Vienna is a brilliant city, home to amazing museum collections, sublime architecture and great food. But, for some reason, they are more proud of their wine than their solid Austrian beer. Grabbing a late-night sausage at a wurststand, nobody wants grape juice, do they? I know I didn’t. As I looked over the row of beers the vendor had on offer, he suggested a Stiegl. He claimed it was a small local beer that most Americans would probably like. Pretty much completely wrong on both counts. It was the perfect beer for the sausage.
After a bit of research from more knowledgeable sources than a clueless hot dog vendor, I found that Stiegl comes from an old brewery in Salzburg, dating back to 1492. It’s not just a local beer – it is THE local beer. For the entire country. Though family owned, it is the biggest brewer in Austria. Columbus should have stopped in to pick up a few cases for his little cruise. The brewery/restaurant in Salzburg is right next to the stairs to the Fortress, hence the name “Stiegl,” which means “stair” in German. The key to this beer is probably down to the water from the Unterberg (Under Mountain), which may be part of the reason it has such a clean taste. Mozart actually drank this beer, and I can see why.
It has a bright gold color with a quick-fading head. The aroma is soft in a grainy, grassy sort of way, but also spicy with some cloves and cinnamon. Nothing overpowering, but you are well aware that this beer is going to be something several notches above the diluted slurp ‘most’ Americans claim to like.
Stiegl is an easy-drinking beer, excellent on an Indian Summer day, and nicely balanced.
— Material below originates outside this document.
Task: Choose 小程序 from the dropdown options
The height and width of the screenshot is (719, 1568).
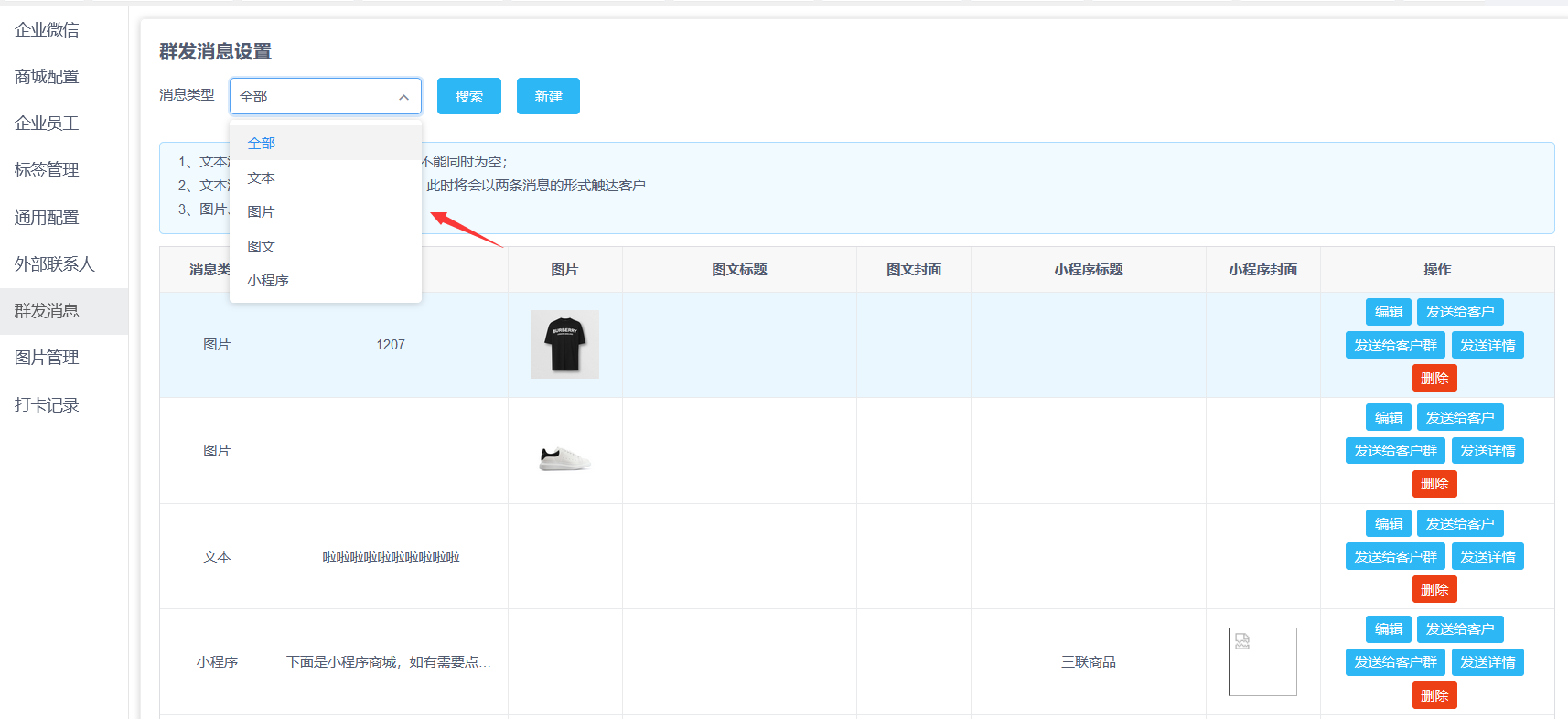Action: [268, 280]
It starts off with a bready, biscuity malt taste and finishes with a dry snap of hops. With its medium body and almost creamy texture, this is what the WaterBeerLites should be. There’s nothing particularly challenging in the flavor – a good everyday beer – but it’s not so light that you don’t even know you’re drinking it. Not only great with sausages, this beer is ideal for lounging under the umbrellas of those ubiquitous outdoor tables all over Europe. Having one here in the States transports you right back.
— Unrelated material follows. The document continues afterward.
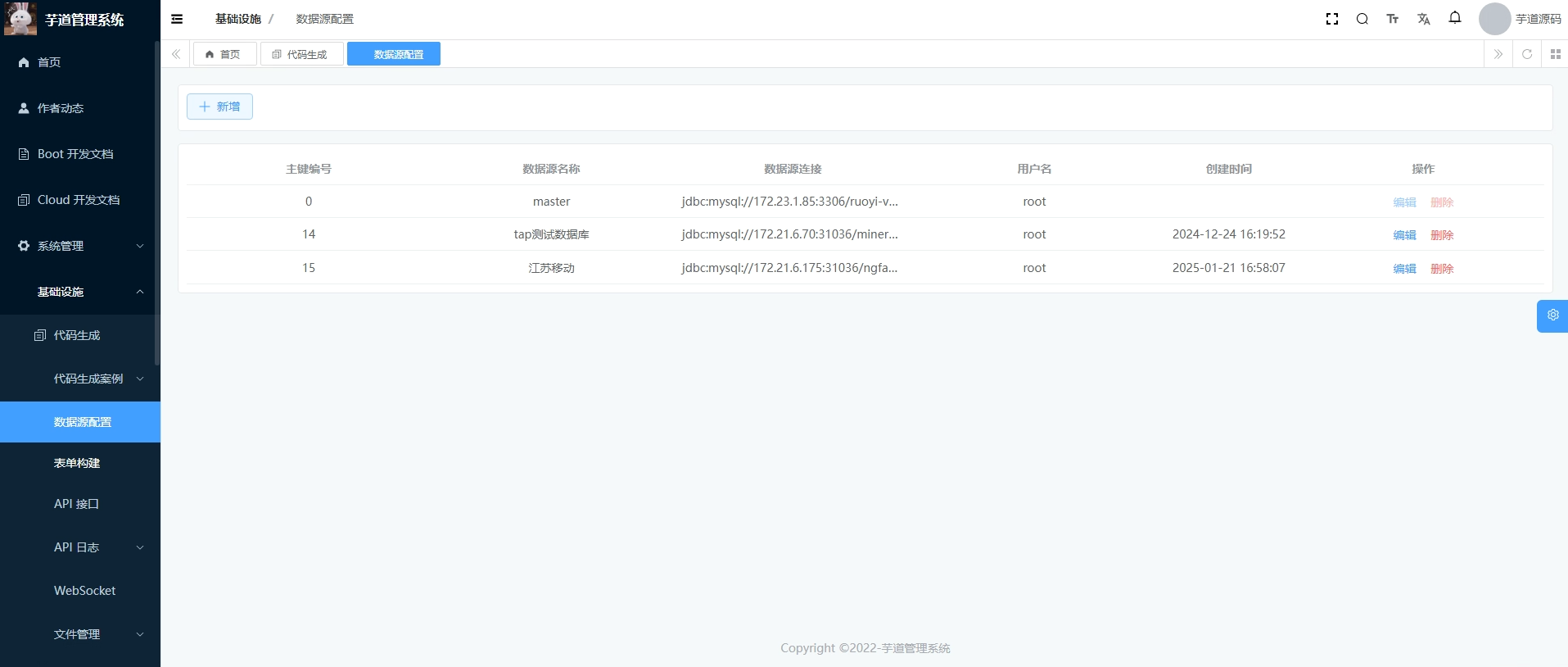Enter fullscreen mode via header icon
This screenshot has height=667, width=1568.
pos(1331,19)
Certainly there are some fancier light lagers out there, but sometimes fancy isn’t called for. Pilsners in general, and, in Stiegl’s case, Helles’, are drinking beers. A poor one stands out and is spotted easily enough, but the better ones are made to be nice to drink, not dramatically unique. These are beers that enhance events. They’re not events themselves, as some beers aim to be.
Stiegl will go well enough with just about any kind of food, but for me, they washed down many an excellent sausage better than anything else could. You might want a good Viennese wine paired with a superb schnitzel, or anything overly delicate, but for any typical meat and potatoes or spicy fare, Stiegl will do nicely.
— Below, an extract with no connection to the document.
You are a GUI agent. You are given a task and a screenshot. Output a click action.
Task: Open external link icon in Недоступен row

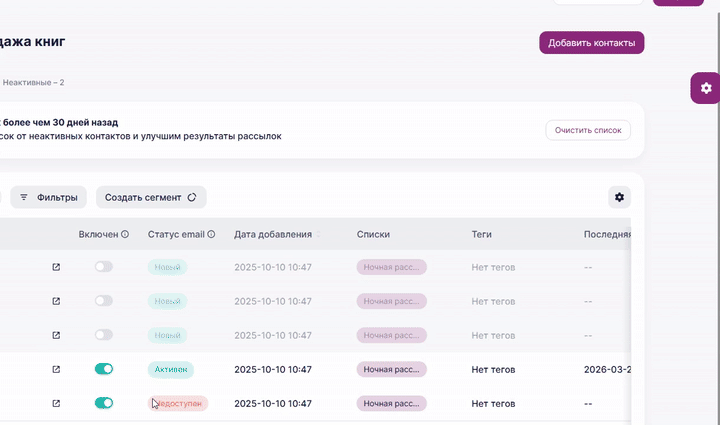[x=56, y=403]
I hesitated reviewing Stiegl because I didn’t think it was available in the US. Probably still recalling the misinformed opinions of the hot dog vendor, I had a cursory look around for it back home. Not seeing it, I quickly got discouraged and intended to forget about it until the next time I found myself sitting under an umbrella in some Germanic region or other. Then, there it was. Apparently, it had been here all along. So, the next time you’re thinking about just blindly grabbing another box of WaterBeerLite cans, take a look a little further down the aisle, it just might be there. Stiegl will be familiar enough, but it actually bothers to taste the way the cheap American imitators pretend to taste.